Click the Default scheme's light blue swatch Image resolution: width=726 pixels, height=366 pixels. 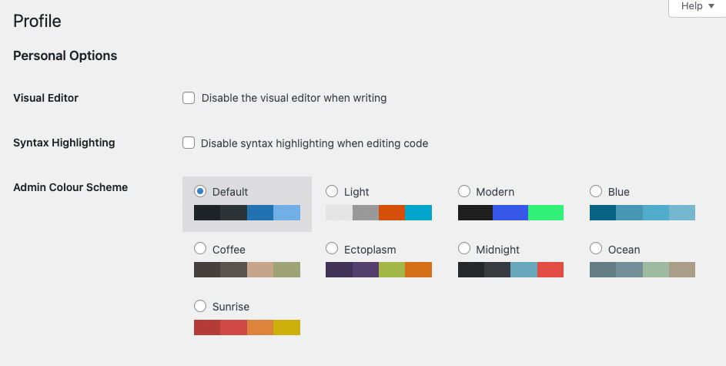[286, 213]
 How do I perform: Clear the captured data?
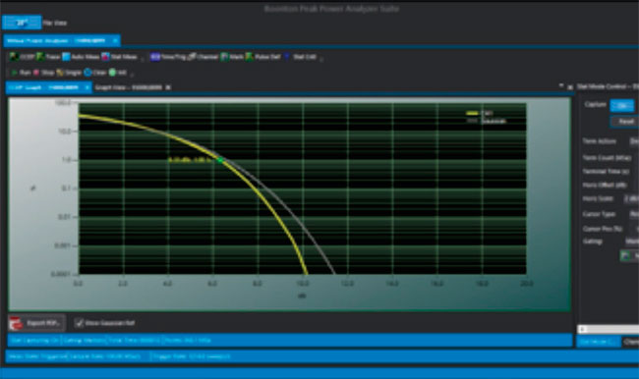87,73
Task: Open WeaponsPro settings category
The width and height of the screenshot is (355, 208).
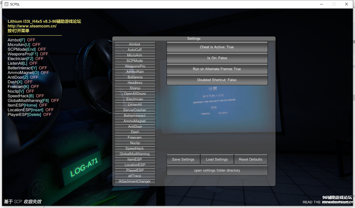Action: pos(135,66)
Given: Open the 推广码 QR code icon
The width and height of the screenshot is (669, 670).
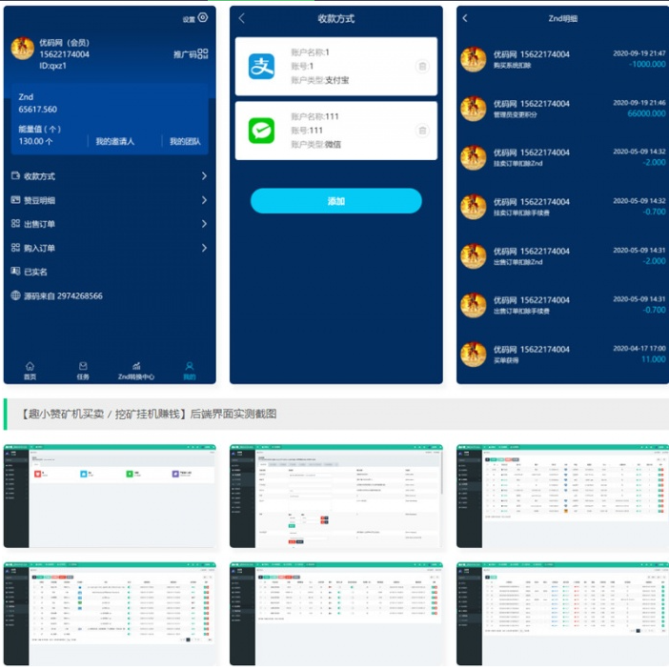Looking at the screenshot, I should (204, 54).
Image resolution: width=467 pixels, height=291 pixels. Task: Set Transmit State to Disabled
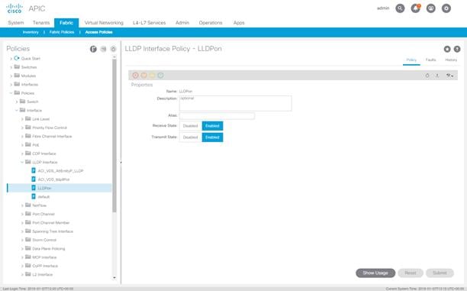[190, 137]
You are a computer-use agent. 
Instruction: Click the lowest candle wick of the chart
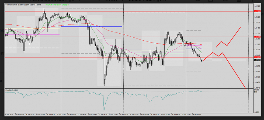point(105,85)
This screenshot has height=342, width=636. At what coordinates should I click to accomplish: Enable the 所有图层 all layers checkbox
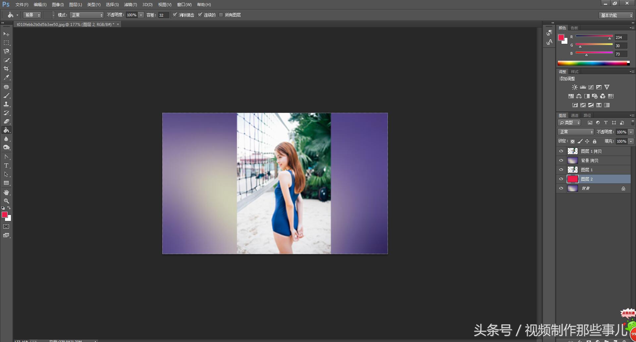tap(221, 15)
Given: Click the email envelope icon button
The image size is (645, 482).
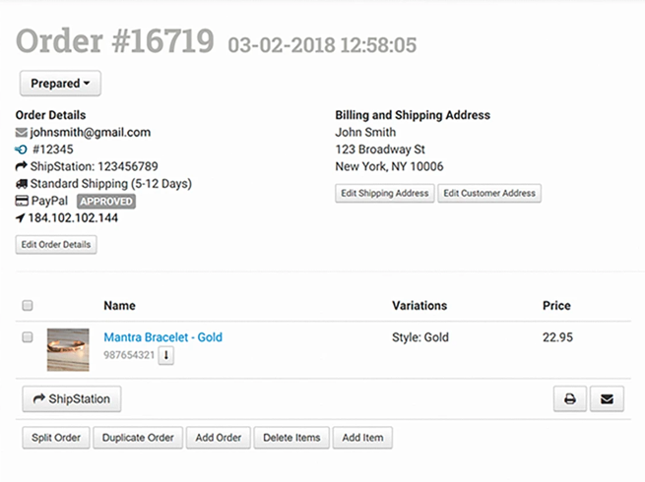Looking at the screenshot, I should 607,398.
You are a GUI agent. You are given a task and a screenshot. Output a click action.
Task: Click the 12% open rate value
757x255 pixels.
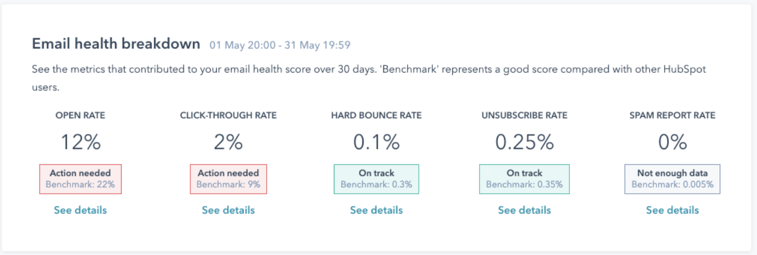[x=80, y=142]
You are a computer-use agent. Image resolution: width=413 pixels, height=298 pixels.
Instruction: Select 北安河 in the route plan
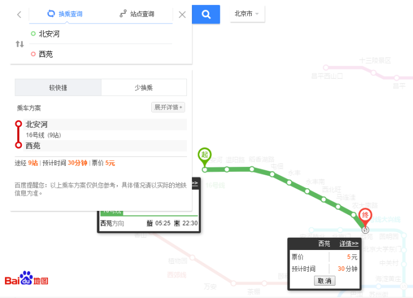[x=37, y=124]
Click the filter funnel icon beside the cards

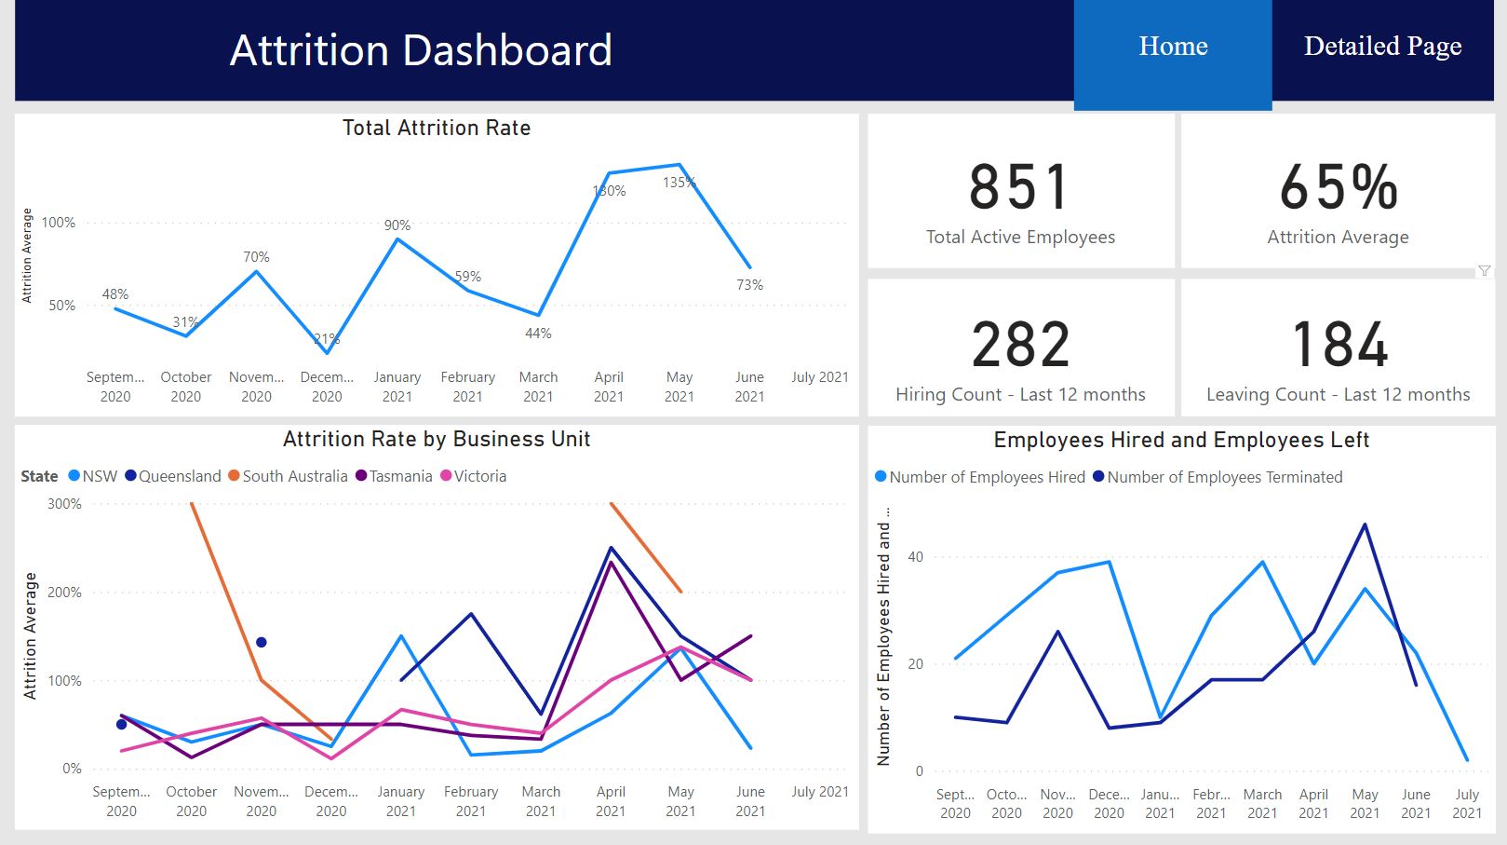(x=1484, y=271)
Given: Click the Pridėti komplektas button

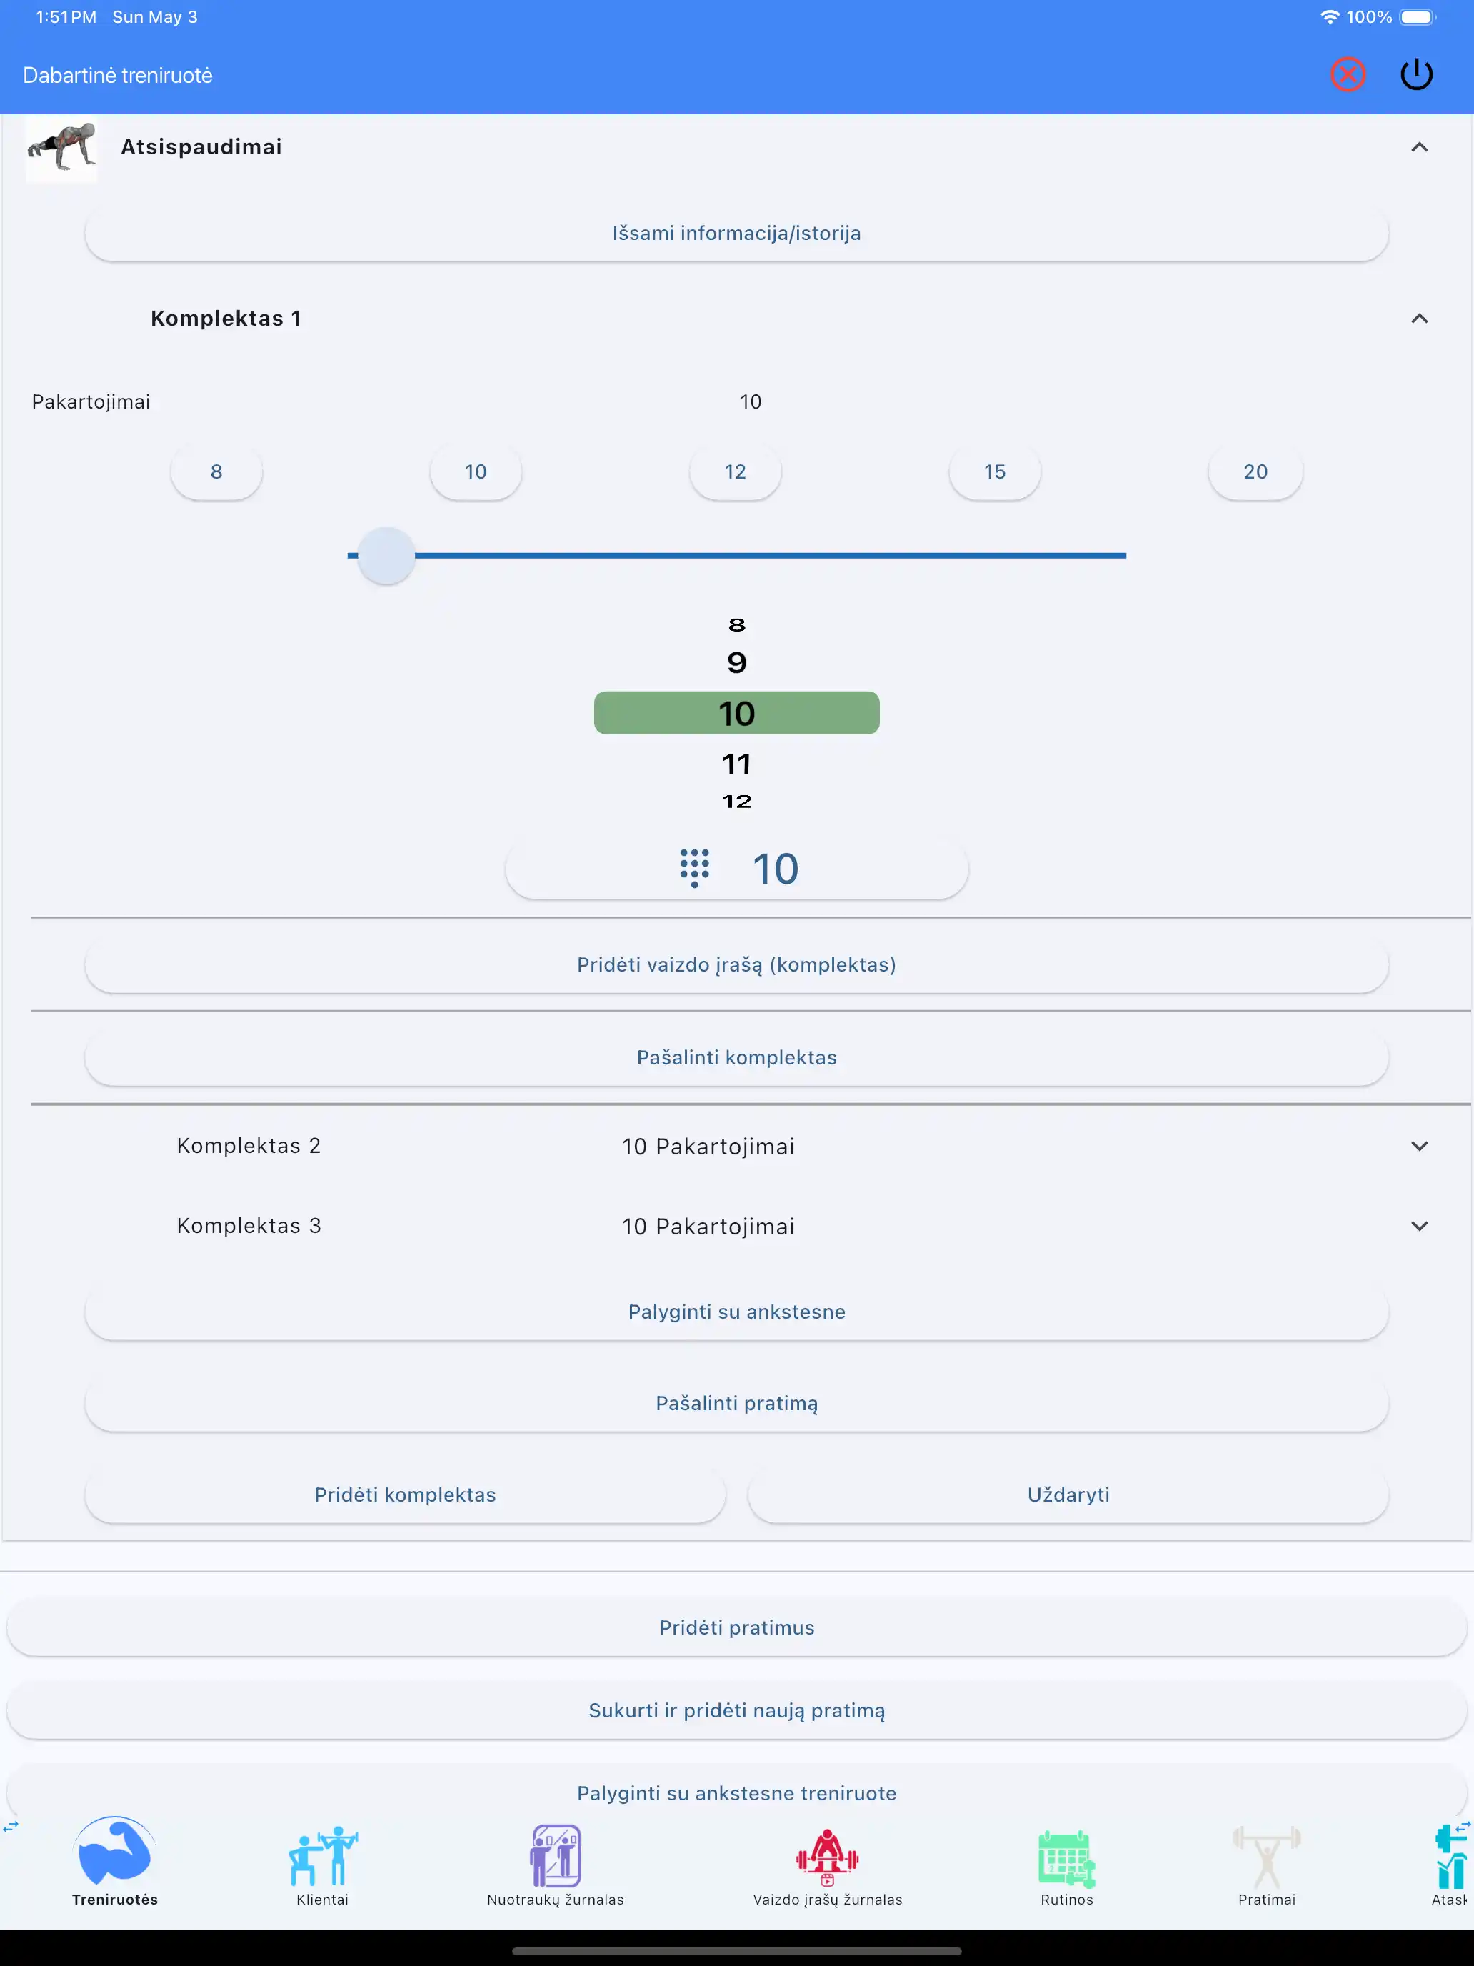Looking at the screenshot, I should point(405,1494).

■ ■ ■

• Task brief
Your reply should be only the number of lines in the records above that include "agent".

• Completed task
3